### [CHALLENGE]
In the audio formats page below, condense the list of tips that begins "Clear audio: Minimize background noise" into two sentences that keep all four points.
══ SOURCE DOCUMENT
Supported Audio Formats
File formats and encoding requirements for audio transcription.
Supported File Formats
| Format | Extension | MIME Type | Notes |
|---|---|---|---|
| MP3 | .mp3 | audio/mpeg | Most common, widely supported |
| WAV | .wav | audio/wav | Uncompressed, highest quality |
| MP4/M4A | .mp4, .m4a | audio/mp4 | AAC audio container |
| WebM | .webm | audio/webm | Web-native format |
| OGG | .ogg | audio/ogg | Vorbis codec |
| FLAC | .flac | audio/flac | Lossless compression |
File Size Limits
| Limit | Value |
|---|---|
| Maximum file size | 25 MB |
| Maximum duration | ~2 hours (depends on encoding) |
Recommended Settings
For best transcription quality:
| Property | Recommended | Minimum |
|---|---|---|
| Sample Rate | 16000 Hz or higher | 8000 Hz |
| Channels | Mono (1) | Mono or Stereo |
| Bit Depth | 16-bit | 16-bit |
| Bitrate (MP3) | 128 kbps or higher | 64 kbps |
Real-time Streaming Format
For WebSocket streaming, audio must be sent in specific formats:
| Property | Requirement |
|---|---|
| Encoding | Linear16 (PCM), FLAC, or Opus |
| Sample Rate | 16000 Hz recommended |
| Channels | 1 (mono) |
| Bit Depth | 16-bit |
Audio Quality Tips
- Clear audio: Minimize background noise for better accuracy
- Consistent volume: Avoid very quiet or clipped audio
- Mono preferred: Stereo files are converted to mono internally
- No music: Background music can interfere with speech recognition
Converting Audio
Use FFmpeg to convert audio to optimal format:
# Convert to optimal format for transcription
ffmpeg -i input.mp4 -ar 16000 -ac 1 -c:a pcm_s16le output.wav
# Convert to MP3
ffmpeg -i input.mp4 -ar 16000 -ac 1 -b:a 128k output.mp3
# Extract audio from video
ffmpeg -i video.mp4 -vn -ar 16000 -ac 1 audio.wav
════
══ SUPPLIED MATERIAL
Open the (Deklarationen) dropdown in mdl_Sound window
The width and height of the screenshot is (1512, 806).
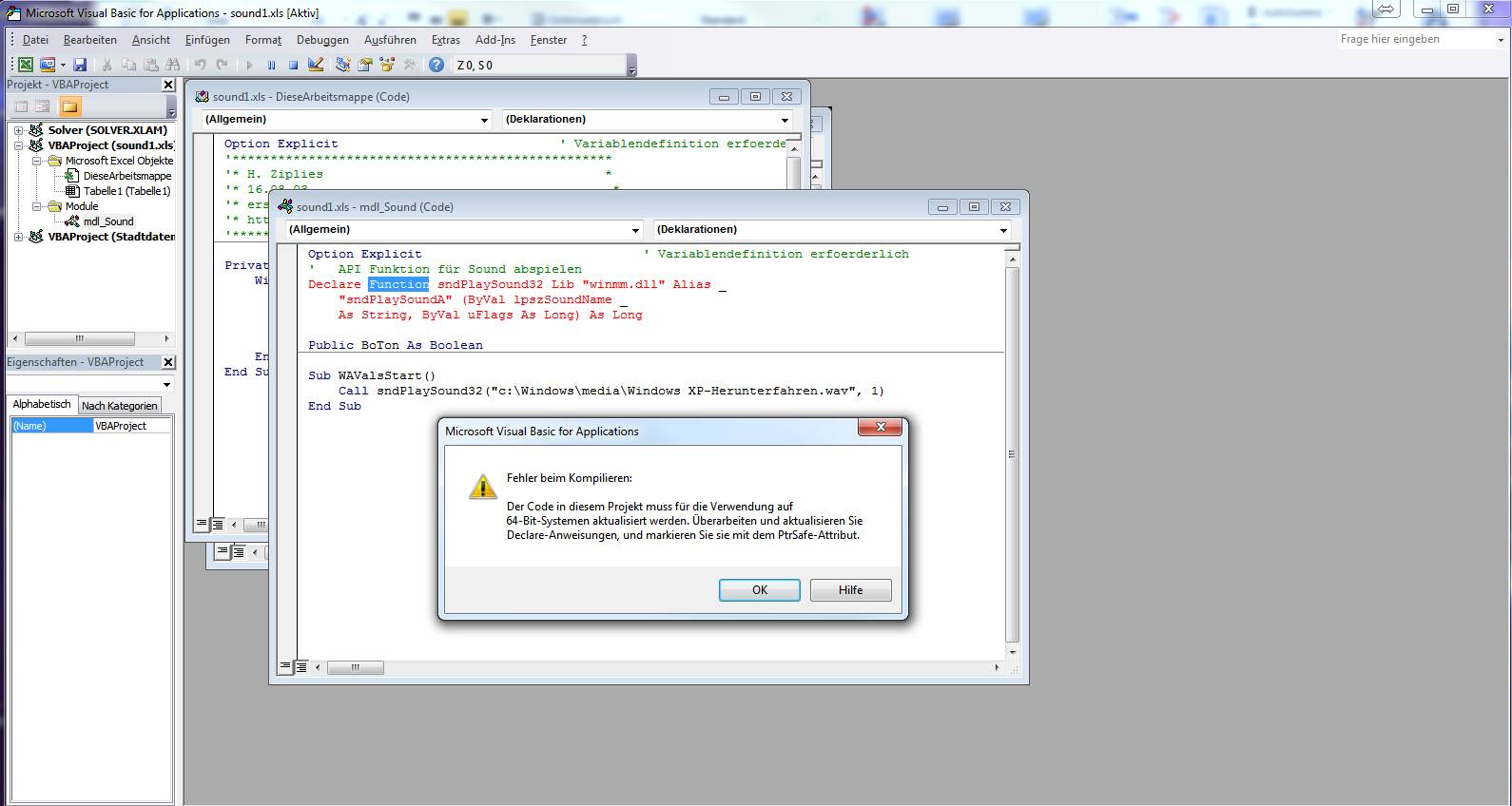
════
### [TASK RESULT]
For better accuracy, keep the audio clear with little background noise, and hold the volume consistent, avoiding very quiet or clipped sound. Mono is preferred because stereo files are converted to mono internally, and background music should be avoided because it can interfere with speech recognition.